Problem description: In the post on the limits of law, why do legal materials "point in all three directions"? Explain in one to three sentences.

Given passage:
---

Thursday, June 6, 2019

The Limits of Law: Approaches


We asked the 2018-19 Davis Fellows the following question: how has your time at the Davis Center led to new insights about the reach and limits of law and legalities? Here is a set of answers that relate to methods, heuristics, and approaches (the other posts in this series are here and here):
Our conversations in the Davis Center put pressure on two seemingly simple terms. “Law” we seem to know in statutes and courtrooms, among jurists and lawyers. Or perhaps we don’t, for even these spheres point toward others. “Legalities” suggests something more: competing notions of legitimacy, layers of negotiation. If “legalities” unsettle the meaning of “law,” they also lead us to ponder the relation between legal history and other fields of historical scholarship. For me, it was the methodological implications of our discussions that proved most fruitful. In many contexts, from medieval England to post-colonial South Africa, legal sources provide glimpses into seemingly invisible social worlds. But if that fortifies legal history as a trans-substantive field, it also makes it difficult to separate law from politics, economics, gender, and other categories that are both subjects of study and approaches to history.
Perhaps, as both a challenge and promise, law and legalities can help mediate between the seemingly separate “turns” that have reshaped so many fields in the past several decades. The revival of economic history, to take one example, has recast the global and linguistic turns that preceded it. In this context, legal materials point in all three directions. It is impossible to understand lawmaking without culture and ideology; at the same time law is a primary means of structuring economic relations.
In my own work on post-slavery free labor, law assumes this dual function as a linchpin between cultural and economic history. My book manuscript, Worthy of Freedom, examines indentured labor migration and the category of free labor in the early period of emancipation. Law appears as a means through which the British colonial state sought to shape the political economy of emancipation. Yet it also stands as a reflection of shifting notions of race, civilization, and freedom. Tracing the “normalization” of indenture, the book follows the remaking of free labor in both material and conceptual terms. In this sense, it interrogates a methodological problem illuminated more broadly by many of our Davis Center conversations: the extent to which law is both cause and effect, at the intersection of political, social, and economic histories of change.

---

Information shown:
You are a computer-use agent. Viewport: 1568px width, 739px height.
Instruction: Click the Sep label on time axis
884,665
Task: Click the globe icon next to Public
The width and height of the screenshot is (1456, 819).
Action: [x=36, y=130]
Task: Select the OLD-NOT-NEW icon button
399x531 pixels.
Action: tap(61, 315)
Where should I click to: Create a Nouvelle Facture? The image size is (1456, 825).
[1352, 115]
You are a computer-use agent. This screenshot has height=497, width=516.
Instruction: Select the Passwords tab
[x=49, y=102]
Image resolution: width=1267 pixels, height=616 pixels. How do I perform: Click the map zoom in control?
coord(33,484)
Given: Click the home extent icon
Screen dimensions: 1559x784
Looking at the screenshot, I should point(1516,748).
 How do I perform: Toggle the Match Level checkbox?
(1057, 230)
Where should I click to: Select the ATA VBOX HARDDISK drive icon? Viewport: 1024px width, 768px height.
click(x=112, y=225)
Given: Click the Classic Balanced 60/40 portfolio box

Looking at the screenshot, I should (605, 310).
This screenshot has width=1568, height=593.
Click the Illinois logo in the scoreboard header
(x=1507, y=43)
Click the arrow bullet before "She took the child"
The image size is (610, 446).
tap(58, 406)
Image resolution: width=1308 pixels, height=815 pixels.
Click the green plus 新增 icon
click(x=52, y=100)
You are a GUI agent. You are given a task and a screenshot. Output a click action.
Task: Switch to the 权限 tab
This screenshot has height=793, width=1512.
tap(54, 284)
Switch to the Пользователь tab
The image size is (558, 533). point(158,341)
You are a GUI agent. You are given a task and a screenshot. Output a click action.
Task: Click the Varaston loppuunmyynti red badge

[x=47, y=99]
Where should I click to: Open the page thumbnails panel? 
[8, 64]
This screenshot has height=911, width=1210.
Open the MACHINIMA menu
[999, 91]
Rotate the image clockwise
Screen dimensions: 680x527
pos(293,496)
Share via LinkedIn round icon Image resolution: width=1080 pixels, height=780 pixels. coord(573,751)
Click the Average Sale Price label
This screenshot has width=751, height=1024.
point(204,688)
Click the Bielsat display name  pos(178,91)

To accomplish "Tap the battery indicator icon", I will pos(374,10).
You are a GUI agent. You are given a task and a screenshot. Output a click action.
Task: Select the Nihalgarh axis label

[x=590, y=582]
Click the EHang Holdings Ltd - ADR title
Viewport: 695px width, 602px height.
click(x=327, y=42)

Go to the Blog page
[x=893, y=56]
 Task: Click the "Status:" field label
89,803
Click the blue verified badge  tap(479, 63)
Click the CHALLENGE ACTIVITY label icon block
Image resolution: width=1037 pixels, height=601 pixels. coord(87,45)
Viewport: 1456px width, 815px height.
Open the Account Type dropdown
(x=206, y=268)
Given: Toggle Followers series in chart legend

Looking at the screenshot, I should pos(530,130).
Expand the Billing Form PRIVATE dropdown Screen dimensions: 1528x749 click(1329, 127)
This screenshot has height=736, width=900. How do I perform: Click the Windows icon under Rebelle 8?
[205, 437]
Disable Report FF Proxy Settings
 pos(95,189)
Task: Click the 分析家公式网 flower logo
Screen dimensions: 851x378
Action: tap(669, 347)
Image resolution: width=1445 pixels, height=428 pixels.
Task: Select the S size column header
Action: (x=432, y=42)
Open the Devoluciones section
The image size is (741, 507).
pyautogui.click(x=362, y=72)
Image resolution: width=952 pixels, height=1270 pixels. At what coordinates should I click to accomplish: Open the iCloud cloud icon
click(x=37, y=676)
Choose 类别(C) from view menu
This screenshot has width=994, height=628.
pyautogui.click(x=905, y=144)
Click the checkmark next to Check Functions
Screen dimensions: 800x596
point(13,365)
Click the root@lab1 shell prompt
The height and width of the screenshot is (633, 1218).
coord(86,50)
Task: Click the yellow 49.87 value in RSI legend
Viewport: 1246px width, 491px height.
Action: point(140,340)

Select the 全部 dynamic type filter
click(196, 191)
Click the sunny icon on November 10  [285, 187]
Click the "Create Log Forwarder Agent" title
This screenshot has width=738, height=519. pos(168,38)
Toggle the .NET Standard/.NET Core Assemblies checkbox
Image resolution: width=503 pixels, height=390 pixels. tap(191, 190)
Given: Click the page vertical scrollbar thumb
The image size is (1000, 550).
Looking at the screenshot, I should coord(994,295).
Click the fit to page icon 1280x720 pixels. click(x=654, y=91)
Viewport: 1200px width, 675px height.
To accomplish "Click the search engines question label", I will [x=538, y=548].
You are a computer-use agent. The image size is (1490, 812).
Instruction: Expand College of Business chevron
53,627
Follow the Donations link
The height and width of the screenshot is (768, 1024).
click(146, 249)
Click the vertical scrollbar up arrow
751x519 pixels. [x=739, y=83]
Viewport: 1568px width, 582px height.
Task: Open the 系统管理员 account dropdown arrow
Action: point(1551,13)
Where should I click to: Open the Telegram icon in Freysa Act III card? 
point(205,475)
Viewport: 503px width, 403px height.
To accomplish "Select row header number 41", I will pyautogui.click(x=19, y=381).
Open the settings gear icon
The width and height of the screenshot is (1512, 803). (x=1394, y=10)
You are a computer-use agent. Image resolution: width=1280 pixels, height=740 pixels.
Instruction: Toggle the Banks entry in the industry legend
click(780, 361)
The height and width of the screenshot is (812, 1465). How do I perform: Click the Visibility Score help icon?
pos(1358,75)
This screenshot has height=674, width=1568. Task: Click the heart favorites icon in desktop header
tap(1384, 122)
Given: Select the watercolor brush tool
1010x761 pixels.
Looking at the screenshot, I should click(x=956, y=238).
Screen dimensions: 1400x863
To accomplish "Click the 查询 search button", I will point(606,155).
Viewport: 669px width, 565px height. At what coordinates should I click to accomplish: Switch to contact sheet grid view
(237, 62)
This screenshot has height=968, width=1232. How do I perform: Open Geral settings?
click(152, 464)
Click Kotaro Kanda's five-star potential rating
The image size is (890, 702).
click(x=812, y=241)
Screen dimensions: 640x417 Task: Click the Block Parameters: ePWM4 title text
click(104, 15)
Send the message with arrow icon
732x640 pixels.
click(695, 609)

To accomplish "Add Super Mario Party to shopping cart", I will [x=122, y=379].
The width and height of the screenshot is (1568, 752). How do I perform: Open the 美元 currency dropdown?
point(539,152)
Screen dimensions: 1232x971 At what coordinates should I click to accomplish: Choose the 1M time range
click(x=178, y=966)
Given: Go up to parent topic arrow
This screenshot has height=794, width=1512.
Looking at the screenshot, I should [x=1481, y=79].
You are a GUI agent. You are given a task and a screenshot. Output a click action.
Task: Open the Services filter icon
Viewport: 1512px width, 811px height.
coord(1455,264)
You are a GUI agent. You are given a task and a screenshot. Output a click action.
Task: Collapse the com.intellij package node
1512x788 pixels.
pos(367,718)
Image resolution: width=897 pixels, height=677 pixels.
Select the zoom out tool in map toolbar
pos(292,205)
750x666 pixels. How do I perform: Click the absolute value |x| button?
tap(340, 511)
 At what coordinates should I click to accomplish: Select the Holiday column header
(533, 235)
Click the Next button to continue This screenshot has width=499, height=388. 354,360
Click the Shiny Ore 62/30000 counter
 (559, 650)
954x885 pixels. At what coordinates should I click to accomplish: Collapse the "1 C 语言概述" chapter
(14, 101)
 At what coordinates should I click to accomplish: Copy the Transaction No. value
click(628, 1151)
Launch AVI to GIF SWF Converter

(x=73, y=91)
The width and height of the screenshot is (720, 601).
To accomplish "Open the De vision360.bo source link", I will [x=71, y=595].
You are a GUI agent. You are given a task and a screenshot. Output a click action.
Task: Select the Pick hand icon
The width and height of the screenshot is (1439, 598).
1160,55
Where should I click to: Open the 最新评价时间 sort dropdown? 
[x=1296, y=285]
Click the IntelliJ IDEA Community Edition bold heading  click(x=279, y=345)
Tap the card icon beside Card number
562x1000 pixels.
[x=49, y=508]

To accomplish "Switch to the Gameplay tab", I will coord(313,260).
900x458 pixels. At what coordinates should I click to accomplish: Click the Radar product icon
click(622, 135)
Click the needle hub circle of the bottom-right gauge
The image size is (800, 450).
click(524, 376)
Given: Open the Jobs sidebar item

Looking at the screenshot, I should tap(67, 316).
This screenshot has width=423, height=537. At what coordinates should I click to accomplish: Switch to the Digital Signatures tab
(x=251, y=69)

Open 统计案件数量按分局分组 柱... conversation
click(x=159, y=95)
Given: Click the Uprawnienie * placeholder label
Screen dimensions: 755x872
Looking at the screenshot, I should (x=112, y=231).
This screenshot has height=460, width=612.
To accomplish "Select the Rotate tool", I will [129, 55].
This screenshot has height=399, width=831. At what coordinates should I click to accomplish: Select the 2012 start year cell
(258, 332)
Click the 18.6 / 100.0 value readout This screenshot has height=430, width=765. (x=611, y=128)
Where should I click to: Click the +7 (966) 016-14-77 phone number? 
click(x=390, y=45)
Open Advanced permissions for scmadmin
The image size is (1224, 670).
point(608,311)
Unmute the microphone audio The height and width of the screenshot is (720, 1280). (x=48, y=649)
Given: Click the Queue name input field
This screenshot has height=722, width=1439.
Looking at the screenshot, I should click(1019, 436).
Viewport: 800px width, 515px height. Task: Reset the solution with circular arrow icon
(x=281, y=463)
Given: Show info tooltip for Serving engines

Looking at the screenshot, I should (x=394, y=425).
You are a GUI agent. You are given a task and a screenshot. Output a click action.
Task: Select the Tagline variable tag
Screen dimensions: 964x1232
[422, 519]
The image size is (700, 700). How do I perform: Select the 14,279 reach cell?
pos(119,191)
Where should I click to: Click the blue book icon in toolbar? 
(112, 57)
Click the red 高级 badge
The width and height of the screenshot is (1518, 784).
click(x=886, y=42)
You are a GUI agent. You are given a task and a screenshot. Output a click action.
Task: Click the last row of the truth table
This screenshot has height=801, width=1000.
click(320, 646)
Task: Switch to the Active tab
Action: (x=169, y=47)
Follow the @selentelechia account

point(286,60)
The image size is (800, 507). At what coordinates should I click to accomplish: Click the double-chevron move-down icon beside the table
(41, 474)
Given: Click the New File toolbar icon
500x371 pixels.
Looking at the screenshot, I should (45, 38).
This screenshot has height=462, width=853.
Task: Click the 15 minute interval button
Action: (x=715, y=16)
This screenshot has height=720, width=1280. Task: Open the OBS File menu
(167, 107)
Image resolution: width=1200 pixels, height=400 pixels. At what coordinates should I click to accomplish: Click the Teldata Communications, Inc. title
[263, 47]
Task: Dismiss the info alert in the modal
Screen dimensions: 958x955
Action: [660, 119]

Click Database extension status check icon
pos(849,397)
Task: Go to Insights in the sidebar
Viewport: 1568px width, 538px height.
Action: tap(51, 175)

---

Reply to the exercise: Lawmaking can't be understood without culture and ideology, yet law is also a primary means of structuring economic relations. Legal materials therefore bear on the global, linguistic and economic turns at once.